§ EXERCISE BRIEF: Where in the listing does the string "computer" appear? Copy every line that holds it.

§ TASK INPUTS:

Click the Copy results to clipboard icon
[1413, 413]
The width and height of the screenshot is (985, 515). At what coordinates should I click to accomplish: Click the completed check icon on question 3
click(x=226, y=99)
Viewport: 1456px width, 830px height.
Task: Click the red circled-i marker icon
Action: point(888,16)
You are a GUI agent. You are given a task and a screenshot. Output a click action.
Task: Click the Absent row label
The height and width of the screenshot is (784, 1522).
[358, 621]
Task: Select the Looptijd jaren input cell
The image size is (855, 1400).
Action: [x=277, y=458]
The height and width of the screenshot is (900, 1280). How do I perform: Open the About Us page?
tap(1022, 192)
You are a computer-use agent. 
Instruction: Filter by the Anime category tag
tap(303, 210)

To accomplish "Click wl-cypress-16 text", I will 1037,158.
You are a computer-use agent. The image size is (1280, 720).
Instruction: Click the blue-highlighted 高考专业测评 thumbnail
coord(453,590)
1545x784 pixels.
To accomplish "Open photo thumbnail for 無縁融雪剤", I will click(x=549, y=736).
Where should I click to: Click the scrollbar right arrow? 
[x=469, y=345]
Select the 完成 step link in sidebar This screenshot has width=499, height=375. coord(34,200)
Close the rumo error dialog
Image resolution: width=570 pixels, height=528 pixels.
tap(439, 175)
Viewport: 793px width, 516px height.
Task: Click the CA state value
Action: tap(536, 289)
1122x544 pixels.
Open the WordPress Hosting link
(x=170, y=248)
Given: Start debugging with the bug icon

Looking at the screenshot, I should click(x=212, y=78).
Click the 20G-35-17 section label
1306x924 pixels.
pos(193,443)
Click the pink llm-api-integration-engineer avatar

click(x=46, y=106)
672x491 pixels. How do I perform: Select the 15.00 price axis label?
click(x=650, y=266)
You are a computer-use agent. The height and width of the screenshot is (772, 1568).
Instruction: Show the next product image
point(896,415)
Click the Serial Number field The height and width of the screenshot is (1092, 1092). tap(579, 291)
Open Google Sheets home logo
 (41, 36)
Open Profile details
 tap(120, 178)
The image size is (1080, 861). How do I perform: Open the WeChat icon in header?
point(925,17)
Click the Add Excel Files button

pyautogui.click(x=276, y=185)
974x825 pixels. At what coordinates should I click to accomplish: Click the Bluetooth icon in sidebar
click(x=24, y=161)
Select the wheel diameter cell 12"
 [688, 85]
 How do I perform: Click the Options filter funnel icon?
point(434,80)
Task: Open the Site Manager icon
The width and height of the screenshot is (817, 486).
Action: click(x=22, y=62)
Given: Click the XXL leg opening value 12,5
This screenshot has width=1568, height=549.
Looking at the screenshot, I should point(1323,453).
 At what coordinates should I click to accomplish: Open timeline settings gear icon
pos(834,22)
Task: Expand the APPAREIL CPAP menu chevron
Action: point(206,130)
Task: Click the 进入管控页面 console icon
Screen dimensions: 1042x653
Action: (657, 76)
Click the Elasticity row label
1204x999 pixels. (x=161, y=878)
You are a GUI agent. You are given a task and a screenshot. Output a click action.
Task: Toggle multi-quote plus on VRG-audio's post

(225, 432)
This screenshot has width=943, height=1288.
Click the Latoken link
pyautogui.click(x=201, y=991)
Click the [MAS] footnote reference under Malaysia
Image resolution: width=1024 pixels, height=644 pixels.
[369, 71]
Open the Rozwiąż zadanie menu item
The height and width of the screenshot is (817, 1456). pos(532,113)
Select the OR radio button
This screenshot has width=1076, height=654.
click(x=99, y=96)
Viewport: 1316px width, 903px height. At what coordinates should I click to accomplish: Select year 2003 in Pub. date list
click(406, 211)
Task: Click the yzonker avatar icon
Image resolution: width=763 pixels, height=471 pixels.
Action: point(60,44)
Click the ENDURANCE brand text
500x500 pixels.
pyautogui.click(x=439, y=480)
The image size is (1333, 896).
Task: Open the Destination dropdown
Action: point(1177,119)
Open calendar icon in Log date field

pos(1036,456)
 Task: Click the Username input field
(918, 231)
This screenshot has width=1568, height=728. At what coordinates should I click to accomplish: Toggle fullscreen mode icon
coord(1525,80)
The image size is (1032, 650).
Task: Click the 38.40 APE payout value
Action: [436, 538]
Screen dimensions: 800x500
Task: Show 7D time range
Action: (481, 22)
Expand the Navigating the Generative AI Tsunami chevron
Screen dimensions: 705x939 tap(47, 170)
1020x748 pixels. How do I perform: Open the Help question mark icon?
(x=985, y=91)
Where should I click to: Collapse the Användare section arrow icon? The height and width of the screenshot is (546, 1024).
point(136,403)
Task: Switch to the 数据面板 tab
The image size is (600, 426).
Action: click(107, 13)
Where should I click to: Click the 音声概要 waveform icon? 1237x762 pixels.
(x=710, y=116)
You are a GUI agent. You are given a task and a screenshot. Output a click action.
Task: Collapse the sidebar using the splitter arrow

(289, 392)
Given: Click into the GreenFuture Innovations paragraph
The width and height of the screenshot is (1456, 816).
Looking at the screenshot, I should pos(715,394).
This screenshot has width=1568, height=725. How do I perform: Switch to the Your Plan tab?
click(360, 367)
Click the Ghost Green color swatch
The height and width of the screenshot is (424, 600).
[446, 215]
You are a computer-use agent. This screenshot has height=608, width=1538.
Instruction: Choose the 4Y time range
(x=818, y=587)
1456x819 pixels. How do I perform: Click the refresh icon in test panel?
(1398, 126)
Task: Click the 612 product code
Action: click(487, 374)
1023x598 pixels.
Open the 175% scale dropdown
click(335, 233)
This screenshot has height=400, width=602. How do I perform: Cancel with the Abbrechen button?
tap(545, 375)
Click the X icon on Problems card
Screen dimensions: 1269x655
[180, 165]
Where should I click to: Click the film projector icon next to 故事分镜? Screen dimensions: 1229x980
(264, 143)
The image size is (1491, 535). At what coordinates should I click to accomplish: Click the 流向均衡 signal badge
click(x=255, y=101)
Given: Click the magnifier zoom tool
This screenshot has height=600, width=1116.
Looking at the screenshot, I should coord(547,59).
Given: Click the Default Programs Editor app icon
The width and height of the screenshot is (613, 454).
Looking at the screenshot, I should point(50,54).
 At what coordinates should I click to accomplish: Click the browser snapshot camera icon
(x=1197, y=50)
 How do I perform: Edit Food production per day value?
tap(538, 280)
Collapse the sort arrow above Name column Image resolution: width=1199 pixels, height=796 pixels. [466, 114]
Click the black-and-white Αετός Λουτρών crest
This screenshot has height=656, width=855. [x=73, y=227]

§ REPLY TO THE TASK:
You are a computer-use agent. 
You are a computer-use agent. The image size is (1280, 720).
You are a computer-use agent. The height and width of the screenshot is (772, 1568).
You are a computer-use agent. This screenshot has height=608, width=1538.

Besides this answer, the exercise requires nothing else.